Coevolution of Patients and Hospitals: How Changing Epidemiology and Technological Advances Create Challenges and Drive Organizational Innovation/PRACTITIONER APPLICATION

Article excerpt

EXECUTIVE SUMMARY

Over the last 20 years, hospitals have revised their organizational structures in response to new environmental pressures. Today, demographic and epidemiologic trends and recent technological advances call for new strategies to cope with ultraelderly frail patients characterized by chronic conditions, high-severity health problems, and complex social situations. The main areas of change surround new ways of managing emerging clusters of patients whose needs are not efficiently or effectively met within traditional hospital organizations.

Following the practitioner and academic literature, we first identify the most relevant clusters of new kinds of patients who represent an increasingly larger share of the hospital population in developed countries. Second, we propose a framework that synthesizes fhe major organizational innovations adopted by successful organizations around the world.

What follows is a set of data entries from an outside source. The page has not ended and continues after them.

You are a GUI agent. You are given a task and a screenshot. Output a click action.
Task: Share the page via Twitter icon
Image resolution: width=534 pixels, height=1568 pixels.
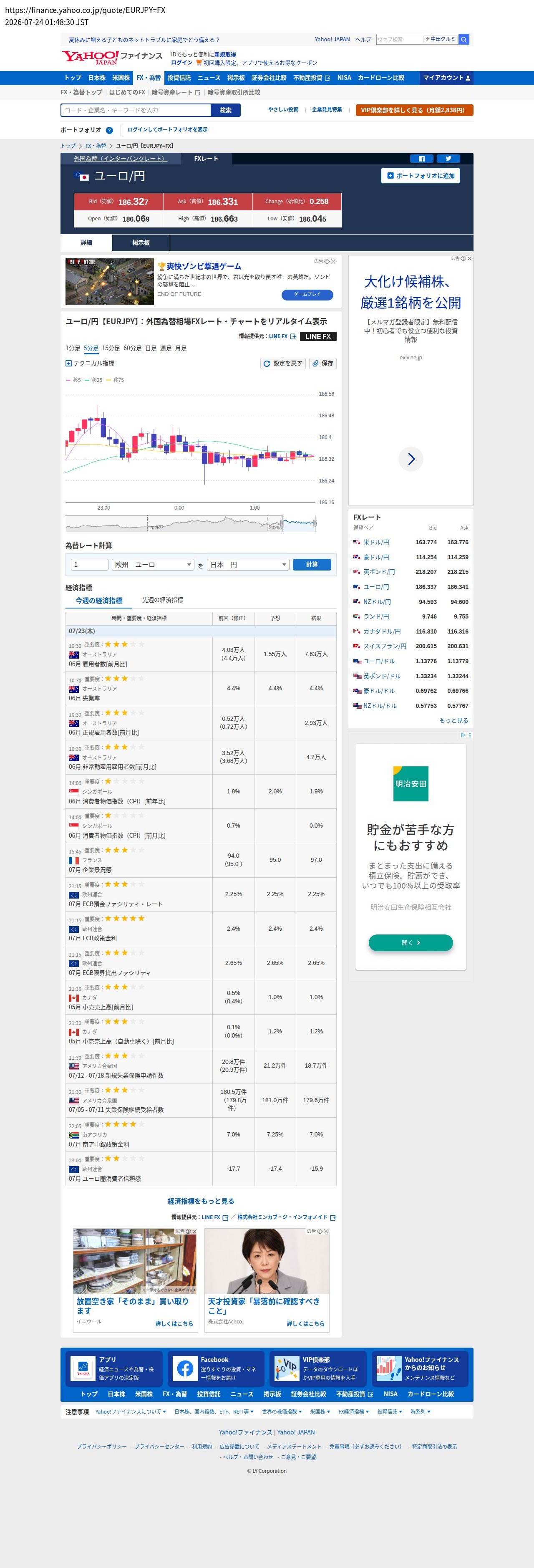tap(448, 159)
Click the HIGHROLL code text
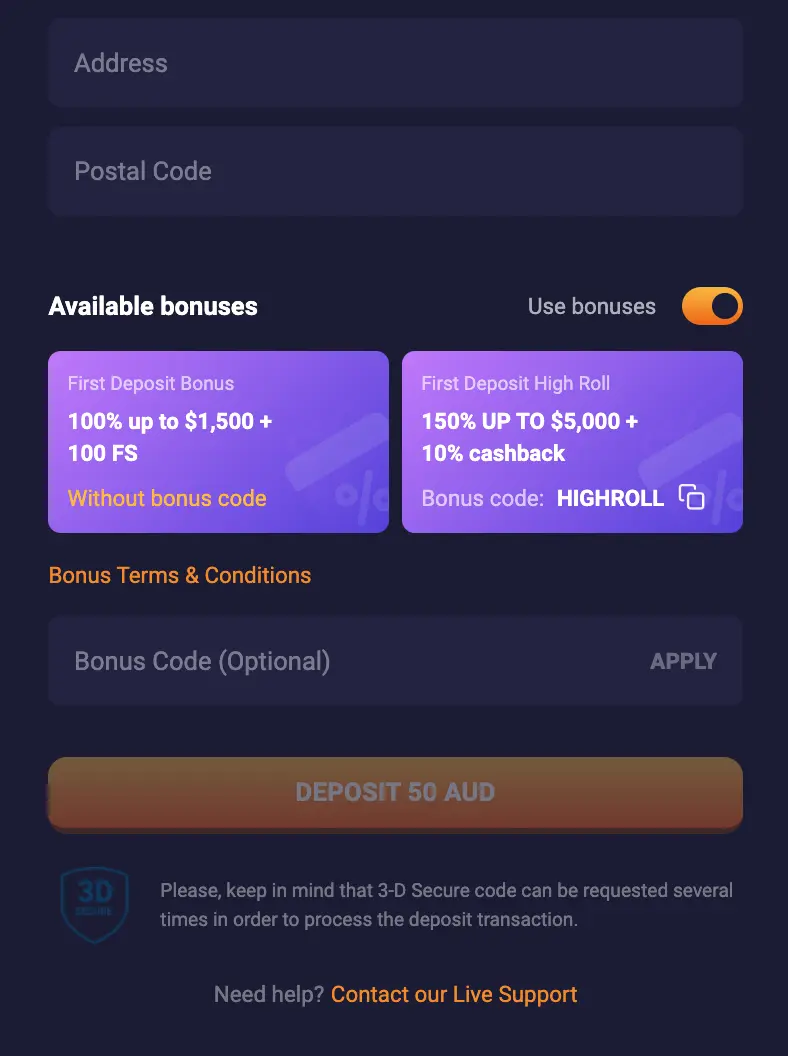Viewport: 788px width, 1056px height. [x=610, y=498]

We conclude by substantiating the trends of and the reasoning behind the prospective pattern of hospital organizational development.

INTRODUCTION: TIME TO ENRICH THE FOCUS

Over the last 20 years, hospitals in developed countries have greatly altered their organizational structures in response to the pressures posed by financial, social, and technological challenges. Attention has been paid to improving (1) the management of assets and operations and (2) disease and risk management practices (McKee and Helay 2002; Porter and Teisberg 2006; IHF 2007; IHF 2008; Böhmer 2009; De Souza 2009). Both directions of change are necessary for the development of safe and efficient hospitals, but they are not sufficient if we consider the impact of current demographic and epidemiologic trends on hospital populations (Parker, Fadayevatan, and Lee 2006).

The population of Western developed countries is aging. The median age of the total European Union population is expected to increase from 40.4 to 47.9 years; the age group over 65 is forecasted to almost double in size between 2008 and 2060 (United Nations 2001; Giannakouris 2008). This aging of the population is associated with a higher prevalence of chronic diseases, a higher risk of polymorbidities and adverse outcomes (Anderson and Hussey 2000), and an increased use of longterm care facilities (Coyte, Goodwin, and Laporte 2008). Several studies highlight that hospitals are increasingly facing ultra-elderly frail patients characterized by chronic conditions, highseverity health problems, and complex social situations (Townsend et al. 1988; Wan, Lin, and Ma 2002; Leichsenring 2004; Recheletal. 2009).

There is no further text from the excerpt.